Among several limitations in this study, the group sizes of both sham (n=4) and of pigs exposed to intravenous bone marrow (n=4) was small compared to the group exposed to intramedullary reaming (n=12). This impacts the power of our results and their significance. However, power calculation found 4 sham animals to be sufficient. Further, exposing four pigs to intravenous bone marrow was conducted as an experimental understudy to understand the impact of bone marrow alone. Although further experiments may be warranted, we did not find it reasonable to sacrifice further animals within this study protocol in concordance with the RRR principles of animal experimentation.
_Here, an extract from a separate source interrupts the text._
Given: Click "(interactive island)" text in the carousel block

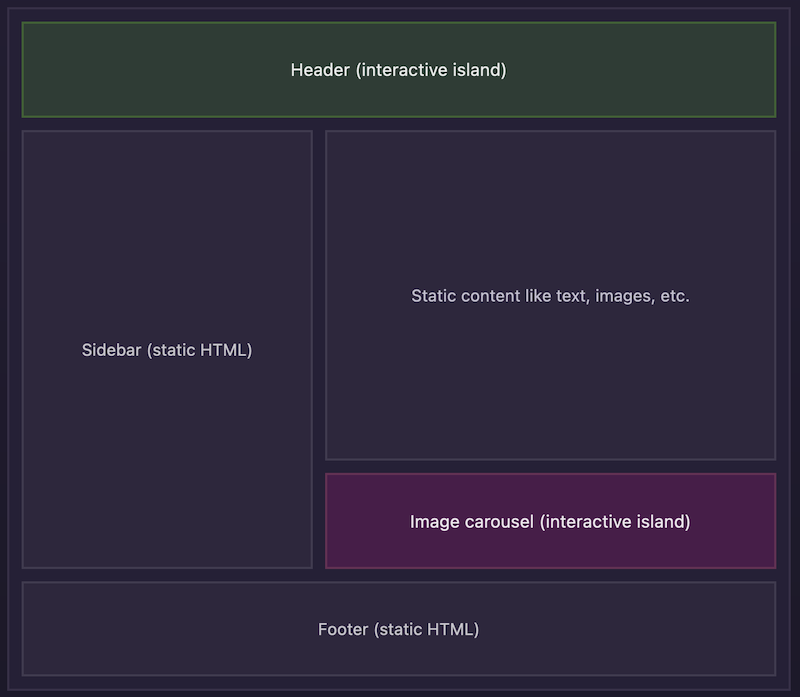Looking at the screenshot, I should point(614,522).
Further, the pigs developed transient myocardial ischemia, and it cannot be excluded that this contributed to the findings in plasma or myocardial tissue.

In conclusion, intramedullary femoral nailing induced a selective systemic increase in IL-6 as measured in plasma, in contrast to a broad inflammatory response including complement activation and cytokine release locally. Thus, bone marrow emboli might contribute to a substantial local inflammatory response with organ damage in vital organs like lung and heart, not reflected by blood analyses.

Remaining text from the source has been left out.